Chapter two of Bodenheimer’s The Real Life of Mary Ann Evans is almost as fascinating as chapter one. In this chapter, Bodenheimer uses letter writing manuals and conduct books for ladies and a comparison between the young adult letters of Mary Ann Evans and Charlotte Brontë (only three years apart in age) to ultimately examine the manner in which George Eliot constructs the reader in her novels.

Letter writing was considered to belong to the realm of women. For women it was a way to keep in touch with friends and family after marriage had taken them away. It was also viewed as a domestic duty. Of course there were very strict rules on what constituted a proper letter. The rules were so strict because women writing letters was a dangerous thing.

Though women were exhorted to never say anything in a letter that could not be said in public or in mixed company–and of course these exhortations came with examples of women who were “ruined” from the imprudent use of their pens–letters were mainly private communications between two people. The privacy made men, especially husbands, very nervous at how their wives might represent them in letters.
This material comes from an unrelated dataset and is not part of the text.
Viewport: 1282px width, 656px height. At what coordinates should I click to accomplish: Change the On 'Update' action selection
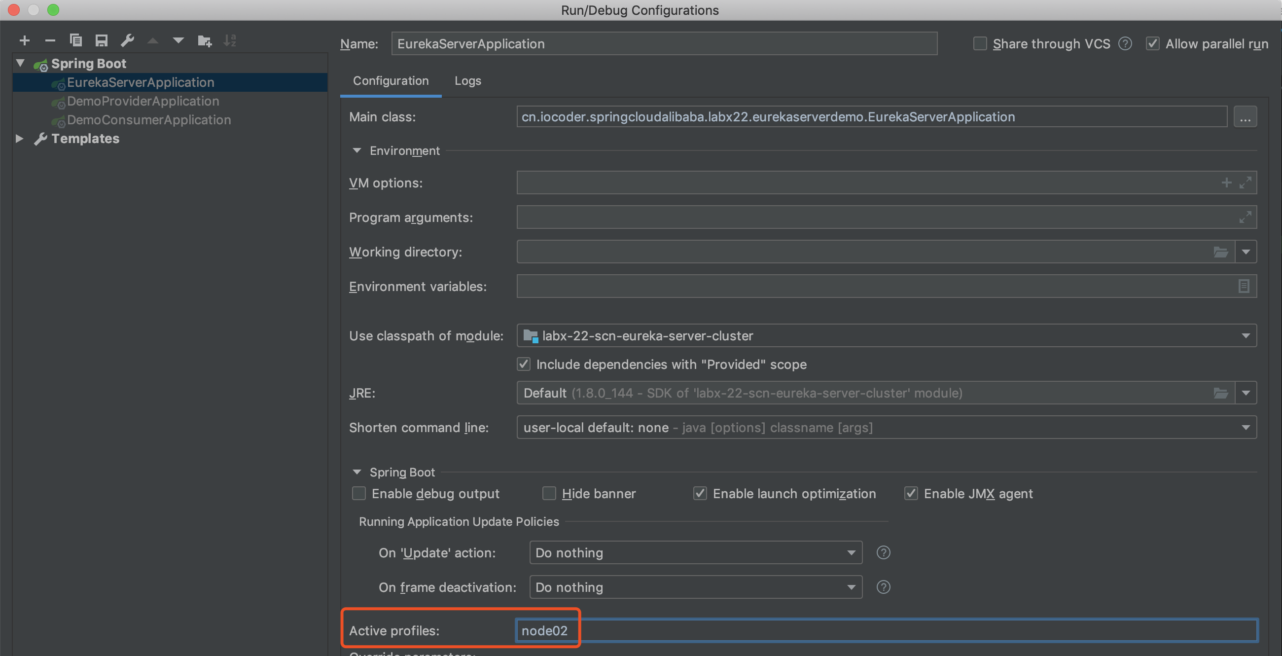(852, 552)
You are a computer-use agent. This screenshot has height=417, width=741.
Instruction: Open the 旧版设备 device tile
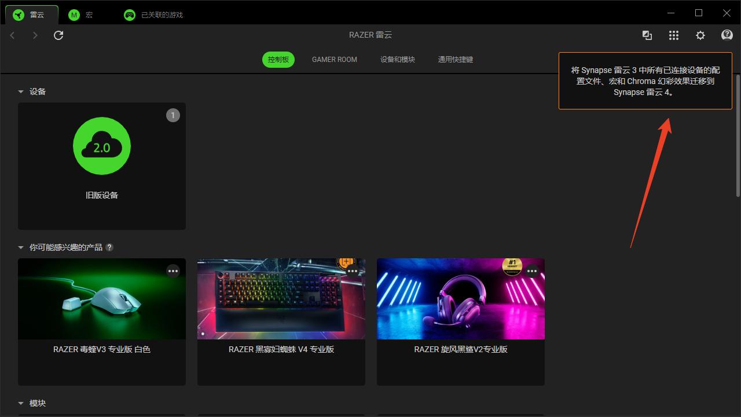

Women were to write “improving” letters on a given topic so that they could practice organizing their thoughts–organized thought being such a difficult thing for women–and not waste paper and postage on trivial commonplaces and idle gossip. At the same time, however, women were not supposed to think of actually writing well. A concern for style was wicked and exhibited egotism, vanity, and ambition unbecoming to women.

Of course, women were supposed to have good handwriting too. Handwriting was equated with social virtue. The more neat and legible the writing, the more virtuous. Is it any surprise that both Brontë and Mary Ann Evans frequently apologized for their atrocious handwriting? But while Brontë was rather flippant in her apologies, confident that her friend would not mind, Mary Ann Evans is always worried about how her letters will look to her reader and generally couches her excuses in elaborate metaphors that both hide and reveal the truth.

What Bodenheimer finds most intriguing is how these two women, who both understood themselves to be living double lives, negotiated the “borderline activity” of letter writing conforming to and undermining the rules and codes of “epistolary discourse” and how this also appears in various ways in their fiction. I won’t go into the comparisons, you’ll have to read the book for that. Suffice it to say, however, that Bodenheimer’s analysis gives much to think about.

For Mary Ann Evans, what it comes down to is a worry that she will not be understood “without a complex mediation of her feelings in languages that others might be expected to read or hear.” Mary Ann Evans is both writer and reader of her letters, each sentence constructed not for the actual reader but for what she imagines the actual reader might think about what she had written. As a result, in her letters she creates elaborate constructions such as this one complaining about her domestic life:

I have lately led so unsettled a life and have been so desultory in my employments, that my mind, never of the most highly organized genus, is more than usually chaotic, or rather it is like a stratum of conglomerated fragments that shews here a jaw and rib of some ponderous quadruped, there a delicate alto-relievo of some fern-like plant, tiny shells, and mysterious nondescripts, encrusted and united with some unvaried and uninteresting but useful stone. My mind presents just such an assemblage of disjointed specimens of history, ancient and modern, scraps of poetry picked up from Shakespeare, Cowper, Wordsworth, and Milton, newspaper topics, morsels of Addison and Bacon, Latin verbs, geometry an entomology and chemistry, reviews and metaphysics, all arrested and petrified and smothered by the fast thickening every day accession of actual events, relative anxieties, and household cares and vexations.

Wow. If only my mind were so unorganized and geological!

Bodenheimer argues that the manner in which Mary Ann Evans sets herself in her letters as an imaginary reader mediating for the actual reader, carries over into the complex constructions of narrator and reader in George Eliot’s novels. “To be an actual reader, then is to be audience to George Eliot’s imaginary audiences; that is what her writing asks, and what it performs.” I have not read enough of George Eliot’s fiction to be able to agree or disagree with the argument. But it is an interesting one and it is making me wonder if a George Eliot binge might not be in my future.